Artificial intelligence is a contested term. The word intelligence itself has a dark history and all too often ends up meaning the capacity for knowledge production in service of those who dominate. The artificial part of AI, however, is less contentious. But should it be? Machine learning models are made of mathematics—the web of existence—and models are designed to organize themselves via information about humanity and the natural world through algorithms that human math scholars invented. We may not all be model-building engineers, but our lives and bodies are the content that constructs the machines. AI reflects us. Just because something doesn’t directly crawl from the earth doesn’t make it alien. If AI is a form of collective general intelligence, and part of this collective intelligence yields the means to sustain life, why wouldn’t there be collective ownership of our data and our machines in the same way we assert the right to our bodies, our natural resources, and our cities?64Karl Marx, Grundrisse: Foundations of the Critique of Political Economy, trans., Martin Nicolaus (London: Penguin Books, 1973); Wendy H Wong, We, the Data: Human Rights in the Digital Age (Cambridge, MA: MIT Press, 2023).
Capitalism is an operating system. Operating systems can be changed.
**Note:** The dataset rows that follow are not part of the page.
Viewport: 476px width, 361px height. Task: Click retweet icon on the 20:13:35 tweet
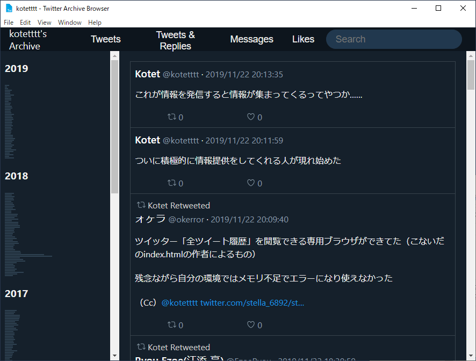coord(172,117)
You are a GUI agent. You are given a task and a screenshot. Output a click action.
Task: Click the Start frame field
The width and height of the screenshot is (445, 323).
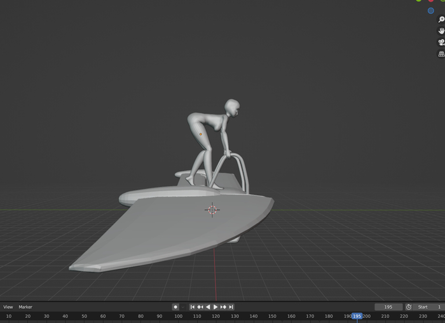pos(428,307)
All we have is each other, the earth, the sky, our animal co-inhabiters, and these machines we’ve created. Humanity’s legacy should not be exploitation, the reduction of life into ingestible data sets, and the rationalization of genocide. Our current operating system has brought the world to its present state, but we are creative and resourceful beings. We can do better. And it is up to us. There is no technological solution because we are the origin of all technology. The future is our responsibility. It’s time to get real.